In the next article, we will describe how AI Analyst interacts with enterprise data, what parts of our process, and where data goes at every step of this analytical process.
Here is the BPMN diagram of the analytical process starting from the user inquiry in some messenger (we use MS Teams as an example) and ending with the AI analyst response in the messenger. The detailed algorithm of AI Analyst’s work is not a subject of this article and will be described in the next articles. Here we’re focusing only on data privacy.
The process can be divided into the next steps:
Inquiry
In the initial stage, the AI Analyst backend acquires the user’s message through an API linked to a messaging platform — by default, Microsoft Teams. It is standard for third-party messengers to retain a complete history of messages in their databases, implying that all information exchanged in the conversation is automatically archived outside the enterprise’s infrastructure.
To maintain data security, we distribute results and charts via links rather than embedding them directly in the response messages. This approach prevents sensitive data from leaving the secure environment, though the process can be adjusted as necessary.
Classification
The classification phase is critical, where the AI analyst discerns the relevant data sets about the user’s question. It leverages a retrieval-augmented generation (RAG) approach, tapping into a database of scenarios to enrich the context of the user’s request. For example, if a query pertains to calculating EBIT% for selected months, the AI analyst utilizes RAG to pinpoint the precise algorithm needed for EBIT computation.
This step is about enhancing the context — context enrichment — where the AI analyst compiles all necessary elements for the scenario. The consolidated prompt, enriched with a detailed description of the available data, is relayed to the Large Language Model (LLM). This description includes metadata such as column names, textual explanations, and insights on missing and categorical (optional) values, rather than the data itself.
Having delineated the datasets and scenario required for addressing the query, the AI Analyst proceeds to confirm the user’s access permissions to the data, thus ensuring both the integrity and the security of the system are upheld.

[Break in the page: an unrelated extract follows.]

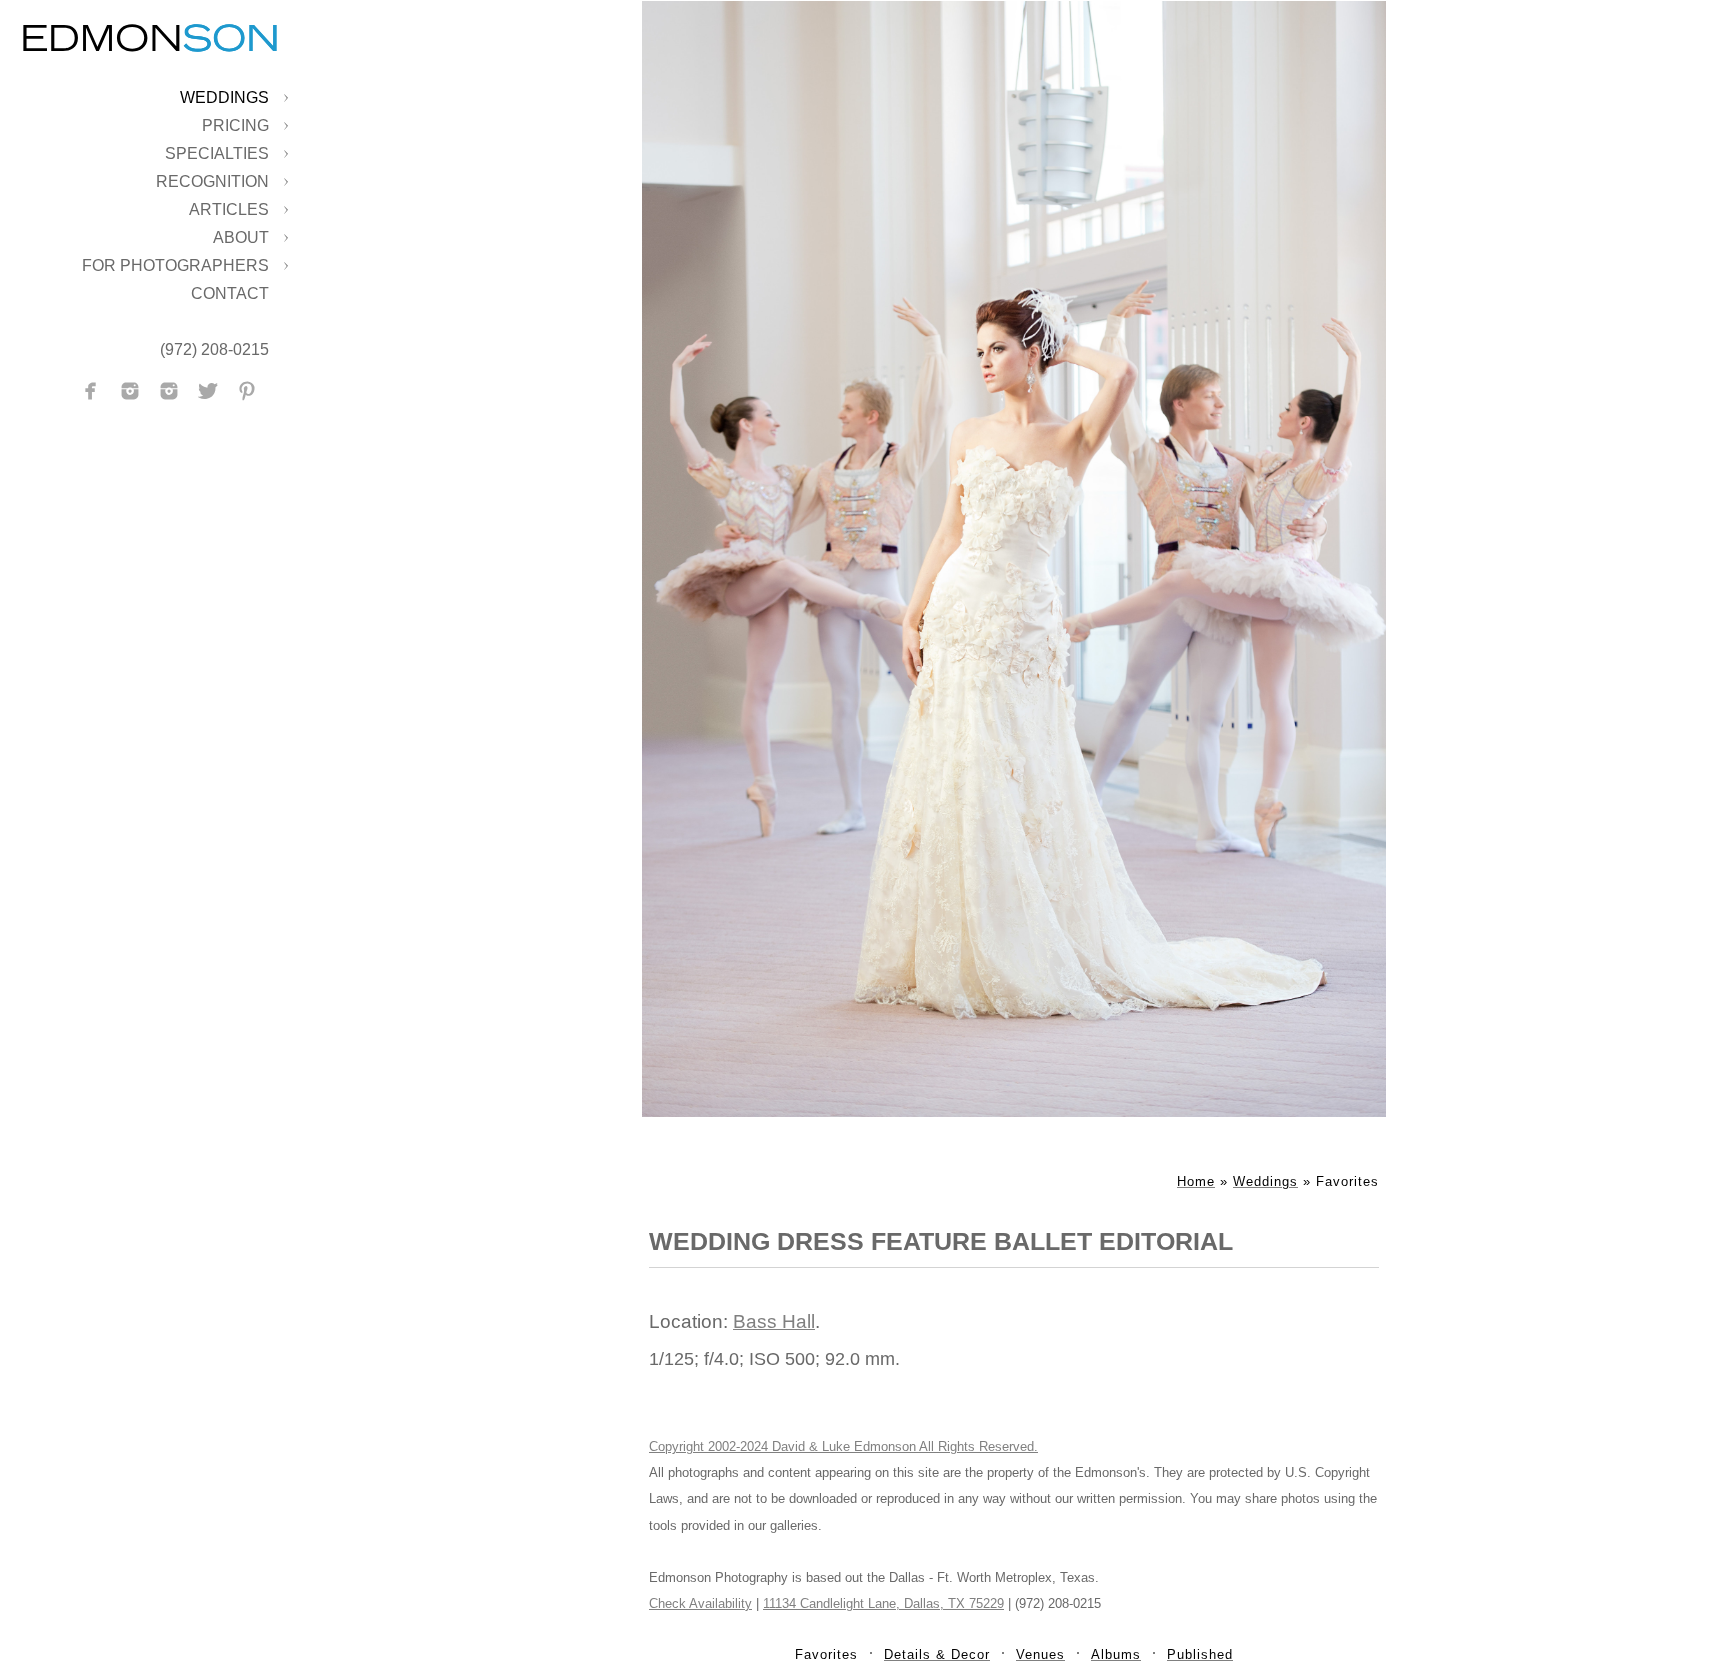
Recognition (212, 181)
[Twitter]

Consideration on sharing Missing values and Categorical values with LLM
Missing Values
LLMs use information about missing values to suggest the best data preprocessing steps. This might include filling in gaps, removing incomplete rows, or selecting algorithms that tolerate missing data. We ensure efficiency by tailoring our code to each dataset’s specific needs.
For data security, we might limit details to only naming the columns with missing values. Our Python code recommendations include a Datrics function to handle these missing values effectively.
Categorical Values
Knowing a dataset’s categories helps the LLM craft precise code. For instance, recognizing ‘Male’ and ‘Female’ categories in a column prompts gender-sensitive analysis. We select the right preprocessing, like one-hot encoding for unordered categories, ensuring accurate analysis results.
Sensitive details can be generalized to protect privacy, such as referring to ‘locations’ or ‘gender’ broadly. We also instruct the LLM to handle categories properly in feature engineering using Datrics functions*.
While missing and categorical values are sensitive, omitting them from LLM prompts may affect code quality. However, without context, this information alone doesn’t compromise data security.
Datrics functions — is a set of code snippets that can perform high-level data analytics operations and can replace python code generation in some cases to speed up the answer.
Execution
The execution phase is anchored by two pivotal processes:
From a data privacy standpoint, the AI analyst does not transmit the actual data to the LLM. Instead, it sends the scenario outlined in the previous phase along with a dataset description — this forms the basis for the scenario generation.
The LLM develops Python code, which Datrics then executes within an isolated sandbox environment: a standalone Docker container equipped with secure access rights. Once the output is deemed satisfactory, it is stored in the local file system or block storage and subsequently made accessible to the user via a link.
To ensure robust code execution, we use a Kubernetes cluster utilizing a producer/consumer architecture based on Celery and Redis. This setup can dynamically scale resources as needed. RAM requirements for processing are estimated using heuristics derived from our empirical data on the overhead of libraries like Pandas and PyArrow.
Our current system design is modular, allowing for potential upgrades to accommodate out-of-memory computation techniques such as Apache Spark or modern, more efficient frameworks like Polars that offer reduced memory and computational overhead.
Ending
The final output from the execution phase is securely saved to the server file system and is made accessible to the authorized user via a link. Should the user wish to distribute the results to colleagues, they have the option to configure the link for broader accessibility, either publicly or within a specific domain.
Conclusion
The outlined methodology provides a secure framework for leveraging Large Language Models (LLMs) with sensitive enterprise data. While it’s possible to integrate additional safeguards — such as output guardrails — the existing system already ensures the safe employment of LLMs for handling sensitive information.
As a further recommendation, Datrics offers robust support for OpenAI’s ChatGPT Enterprise within the Azure Cloud, which includes comprehensive safety guarantees as part of its service level agreement (SLA), making it a reliable choice for enterprises.
For enhanced security, albeit with increased costs, Datrics plans to offer an open-source version of the classification model — such as a fine-tuned LLAMA13b. This can be implemented directly within an enterprise’s infrastructure, providing not only complete control over data privacy but also improved processing speed.